Australia leads world in allowing private companies to warehouse people

What a record. My book Profits of Doom examines the desire by successive Australian governments to allow private firms to make a killing by locking up far too many individuals.
And now this (via The Canberra Times):

Australia has a higher proportion of prisoners in privately run jails than any other nation in the world thanks to its asylum seeker policy, a report says.
It says the population in Australia’s privately run prisons has increased 95 per cent in the past 15 years.
Australia has the most detainees in profit-driven facilities because its detention centres for asylum seekers are run by private companies, the report says.
The report,… International Growth Trends in Prison Privatisation, said 19 per cent of the nation’s 28,711 prisoners were in privately run facilities in 2011.
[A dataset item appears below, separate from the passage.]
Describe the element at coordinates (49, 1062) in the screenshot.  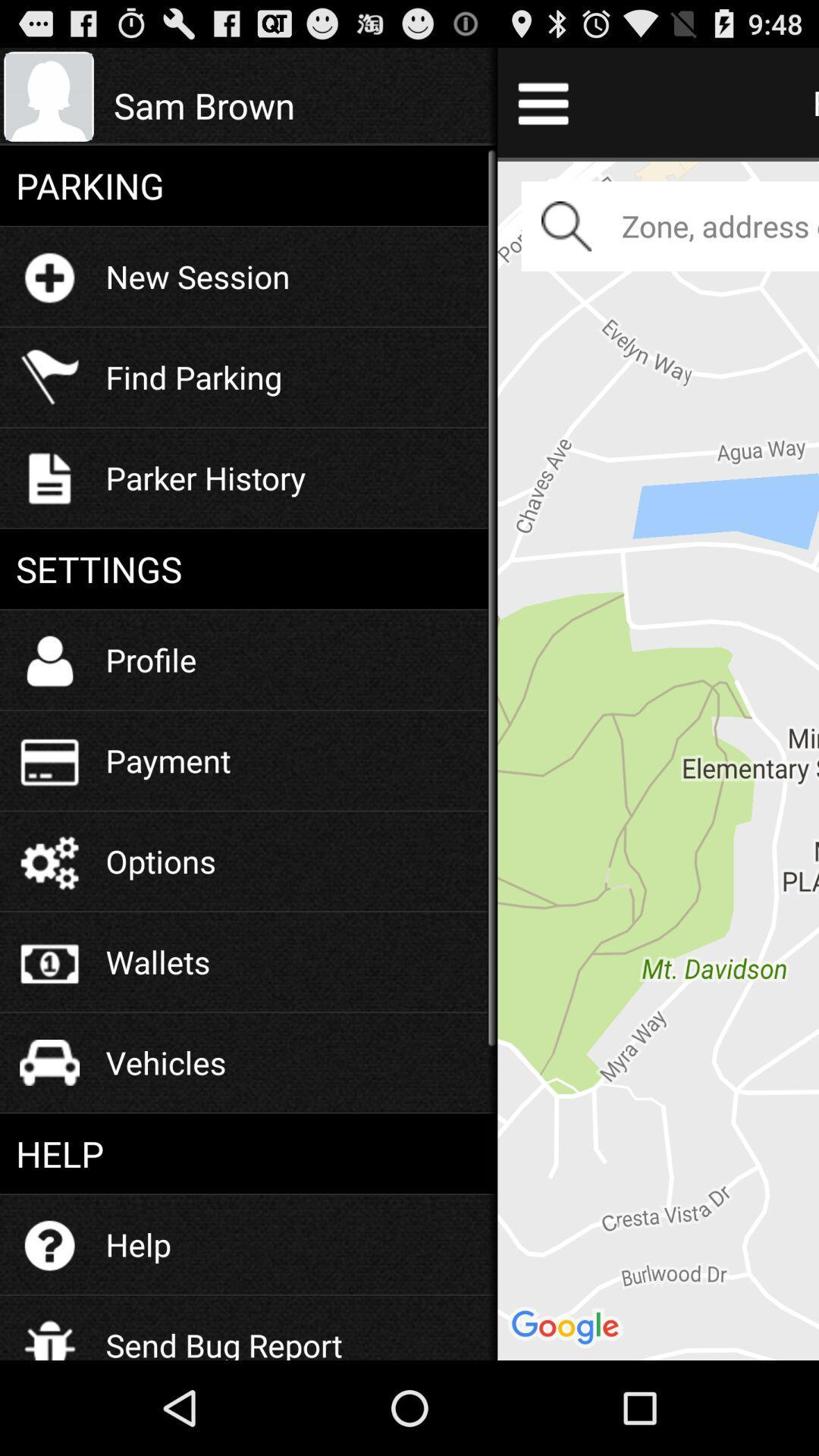
I see `the icon which is just left to the vehicles` at that location.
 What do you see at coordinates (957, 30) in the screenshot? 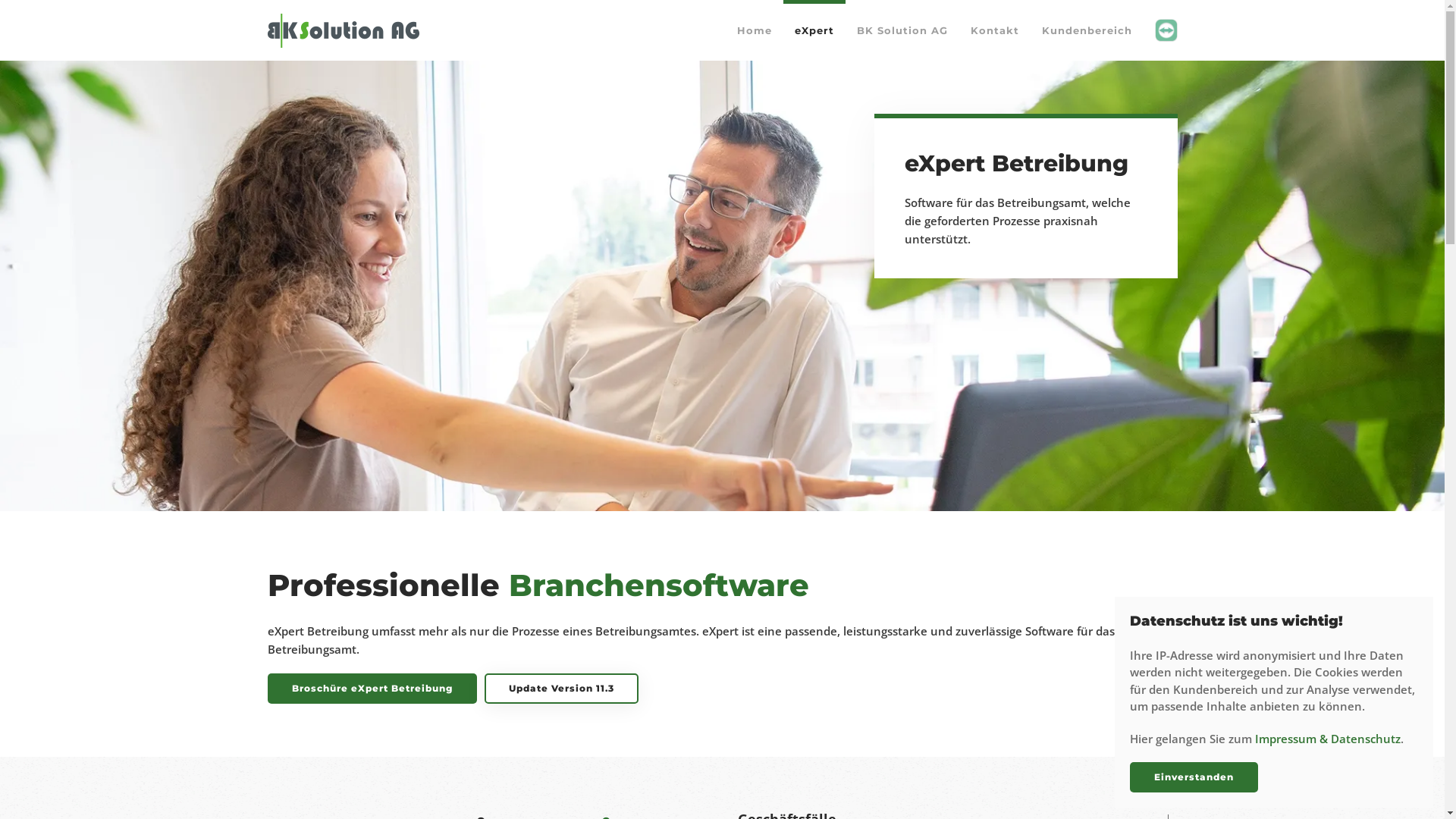
I see `'Kontakt'` at bounding box center [957, 30].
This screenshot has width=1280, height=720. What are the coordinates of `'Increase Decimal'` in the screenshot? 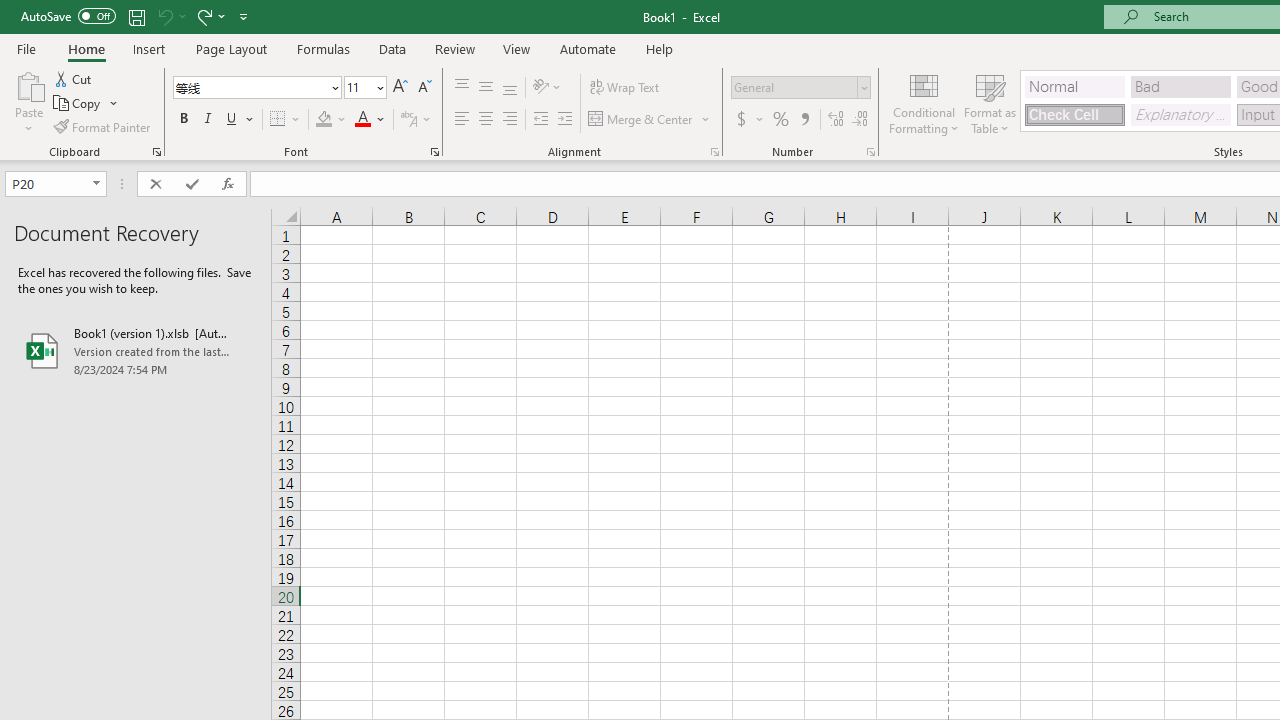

According to the report, prepared by a US lobby group called The Sentencing Project, Australia’s first private prison was opened 23 years ago and there has been an increase in similar facilities ever since.
It said that, as of 2011, there were more than 5500 prisoners in jails managed by for-profit companies.
While prisoners in privately run prisons increased more than 90 per cent since 1998, the number of prisoners in state-run jails grew by 50 per cent and the total prison population increased by 57 per cent.
All the ACT’s prisons are managed by the territory government while the privately run facilities are in New South Wales, Queensland, Victoria, Western Australia and South Australia.
A criminologist at the University of Canberra, Lorana Bartels, said historically the main criticism against privately run facilities was that they focused on maximising profits.
One of the more controversial cases in Australia involving private contractors was the death of an Aboriginal elder in Western Australia who died in January 2008, after being transported hundreds of kilometres by a private prisoner transport company.
“Some questioned whether this would have happened if it was a government-run prisoner transport van,” she said.
Fairfax Media reported in April that private security company Serco’s contracts with the government had blown out by $1.5 billion, as Australia’s border protection system became strained because of increased flows of asylum seekers.
It was reported one Serco contract, for running Australia’s detention centres, was originally valued at $279 million in 2009. Three amendments later, it was worth $1.67 billion. A contract for residential housing and immigration transit services grew from $44 million in 2009 to $195.4 million this year.